Wells Fargo continues mortgage layoffs

Wells Fargo will lay off 107 workers at the end of August in Des Moines, where its home mortgage division is based. It was the company's latest move in response to declining origination and refinance activity.

The bank hasn’t disclosed the number of impacted mortgage staff since it began layoffs in April, but said Wednesday that 35% of them have moved into other roles within the company. 

“The home lending displacements are the natural result of cyclical changes in the broader home lending environment, as has been acknowledged by most mortgage providers across the industry in recent weeks,” a spokesperson said in a statement.

At least 32 Wells employees in California and a total of 197 in Iowa have been targeted for layoffs, the company has disclosed in Worker Adjustment and Retraining Notification filings. The cuts in Iowa began in May and are taking place across five locations. The bank’s home mortgage division employs 13,000 workers in the Des Moines metropolitan area, the Des Moines Register, which first reported Wednesday’s WARN notice, said.

Wells cited the Mortgage Bankers Association’s June Mortgage Finance Forecast, which predicts total originations this year at $2.4 trillion, a sharp decline from last year’s record $4.4 trillion in originations. The lender also blamed declining refinance activity, down 78% from last year, according to the MBA’s Market Composite Index for the weekly period ending July 1.

In April, Wells reported a 33% year-over-year decline in origination volume in the first quarter to $538 million. The lender will disclose its second-quarter results July 15.

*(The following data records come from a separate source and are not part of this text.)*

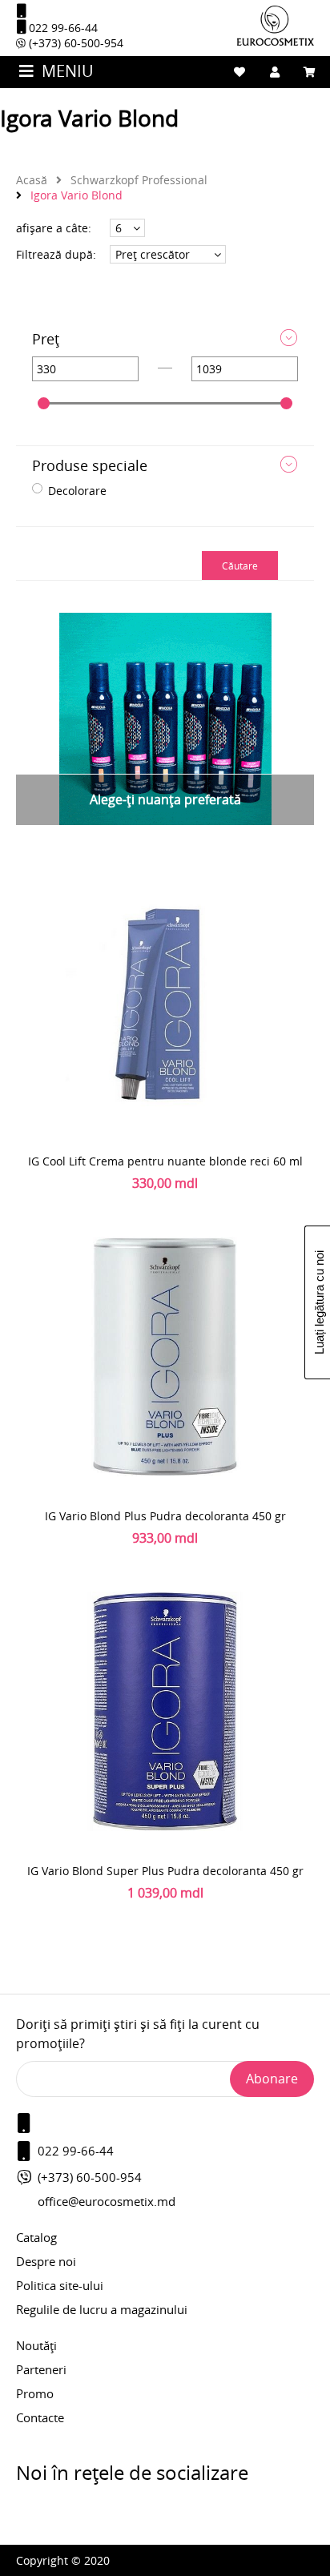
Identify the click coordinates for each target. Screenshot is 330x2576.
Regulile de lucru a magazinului (101, 2309)
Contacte (40, 2417)
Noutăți (36, 2345)
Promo (35, 2393)
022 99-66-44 (62, 27)
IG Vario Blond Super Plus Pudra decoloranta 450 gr (165, 1870)
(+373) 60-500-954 (74, 42)
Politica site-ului (59, 2285)
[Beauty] (275, 41)
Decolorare (77, 490)
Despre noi (46, 2261)
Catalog (36, 2237)
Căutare (240, 565)
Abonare (272, 2078)
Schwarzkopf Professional (137, 179)
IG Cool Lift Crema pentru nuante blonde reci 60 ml (165, 1161)
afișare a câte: (53, 227)
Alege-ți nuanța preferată (165, 799)
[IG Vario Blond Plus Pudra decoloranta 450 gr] (165, 1355)
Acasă (31, 179)
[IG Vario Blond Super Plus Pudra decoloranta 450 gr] (165, 1710)
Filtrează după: (56, 254)
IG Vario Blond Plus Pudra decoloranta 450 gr (165, 1515)
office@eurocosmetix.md (106, 2201)
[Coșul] (310, 72)
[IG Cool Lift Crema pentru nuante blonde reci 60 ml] (165, 1000)
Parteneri (41, 2369)
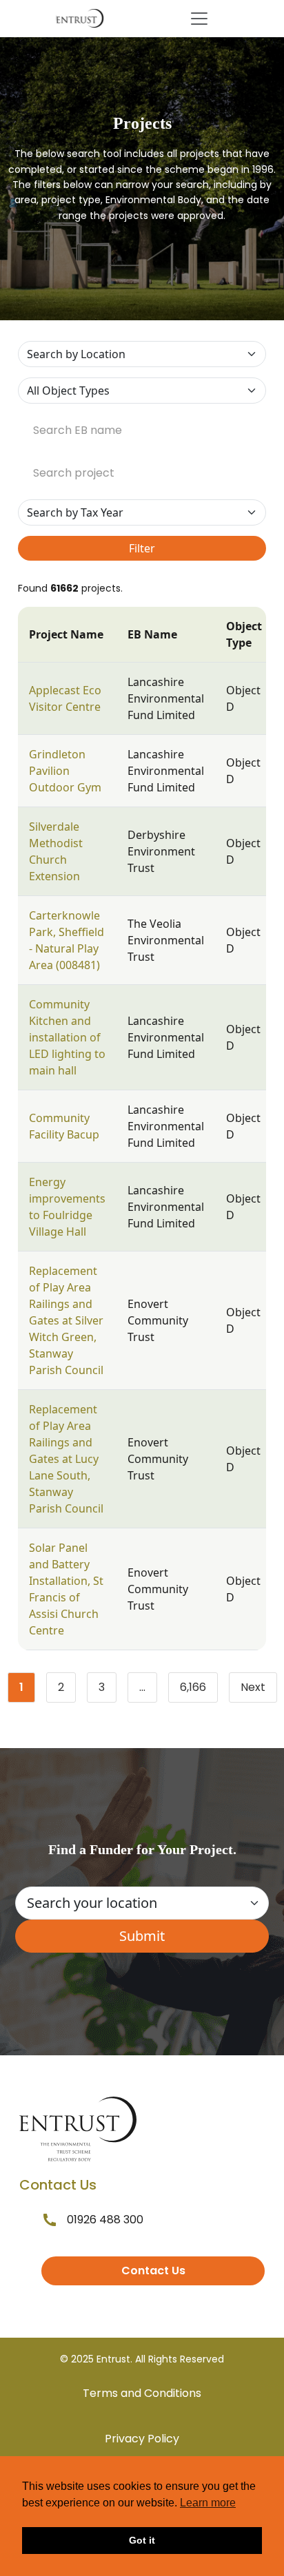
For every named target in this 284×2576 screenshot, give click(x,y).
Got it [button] (142, 2540)
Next (253, 1687)
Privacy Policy (142, 2439)
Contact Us (153, 2270)
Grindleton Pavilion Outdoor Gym (65, 771)
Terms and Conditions (142, 2393)
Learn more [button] (208, 2503)
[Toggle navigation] (199, 19)
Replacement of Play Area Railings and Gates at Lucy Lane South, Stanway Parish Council (66, 1459)
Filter (142, 548)
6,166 (199, 1690)
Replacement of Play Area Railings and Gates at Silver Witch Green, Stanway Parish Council (66, 1320)
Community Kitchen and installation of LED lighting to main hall (67, 1037)
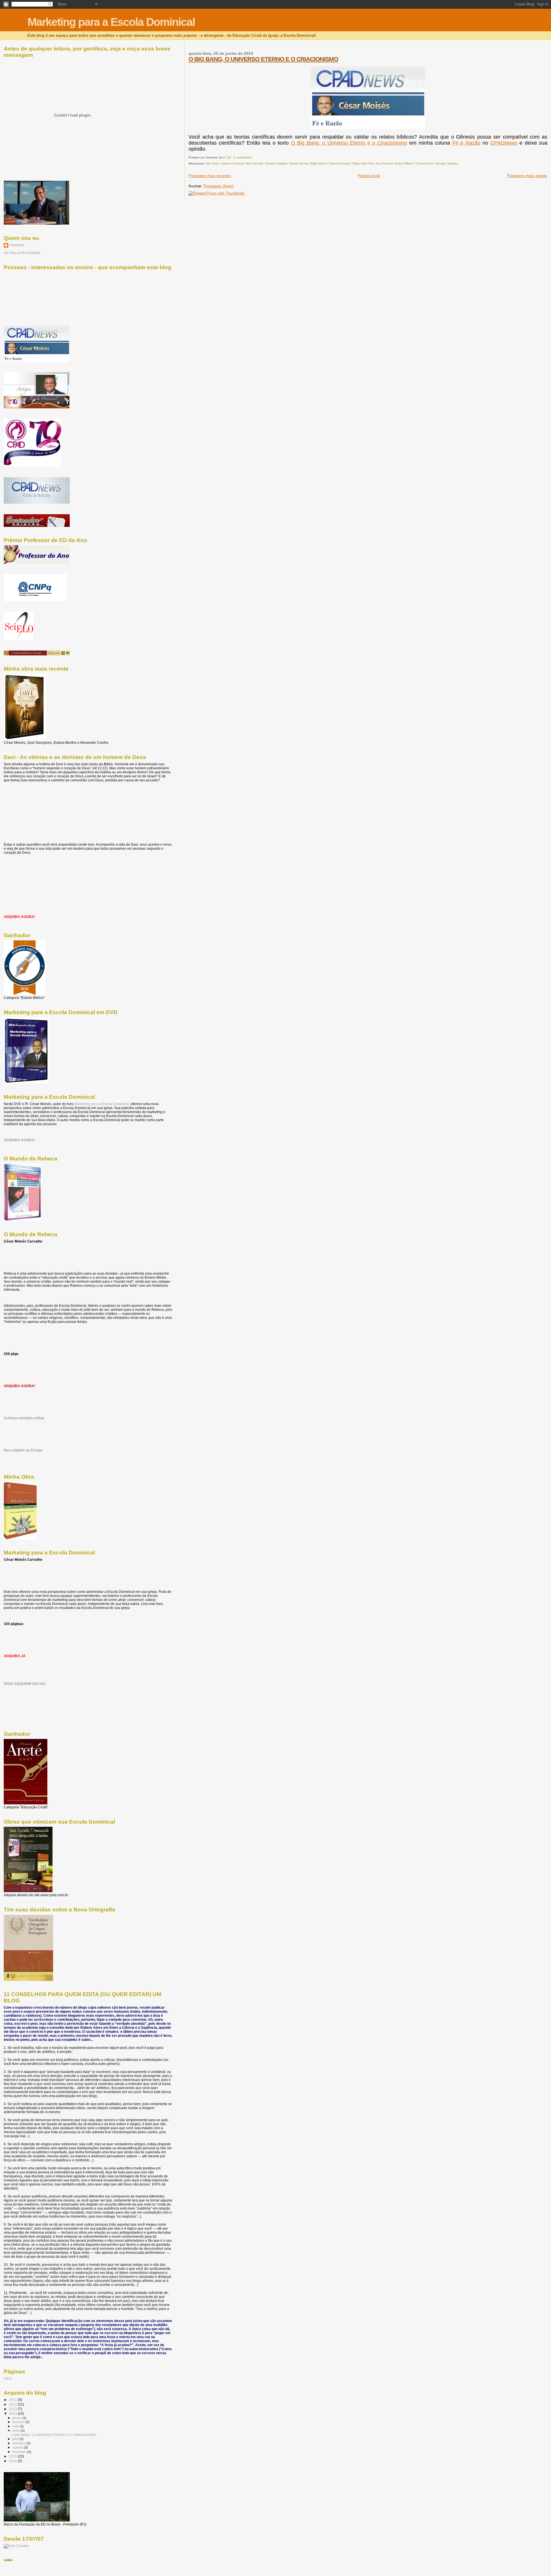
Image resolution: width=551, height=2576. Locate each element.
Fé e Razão (466, 143)
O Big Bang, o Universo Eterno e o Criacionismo (349, 143)
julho (16, 2439)
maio (16, 2426)
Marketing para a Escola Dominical (111, 22)
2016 (13, 2461)
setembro (19, 2443)
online (8, 2560)
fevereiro (19, 2422)
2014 (13, 2413)
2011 (13, 2400)
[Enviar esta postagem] (253, 157)
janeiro (17, 2418)
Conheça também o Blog (24, 1418)
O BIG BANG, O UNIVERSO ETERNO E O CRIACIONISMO (263, 59)
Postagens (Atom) (218, 186)
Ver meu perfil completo (22, 253)
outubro (18, 2447)
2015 (13, 2456)
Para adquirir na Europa (23, 1450)
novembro (19, 2451)
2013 (13, 2409)
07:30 (227, 157)
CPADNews (503, 143)
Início (8, 2378)
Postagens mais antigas (527, 176)
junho (16, 2430)
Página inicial (369, 176)
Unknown (16, 245)
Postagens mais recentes (210, 176)
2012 (13, 2404)
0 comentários (242, 157)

The pace of layoffs has sped up as mortgage firms reckon with a lackluster first half of 2022, mired by rising interest rates and prospective homebuyers’ affordability hurdles. Thousands of mortgage professionals working for lenders, servicers and technology providers have lost their jobs this year. And First Guaranty Mortgage Corp. in Plano, Texas, became the cycle’s first major casualty, filing for bankruptcy last week.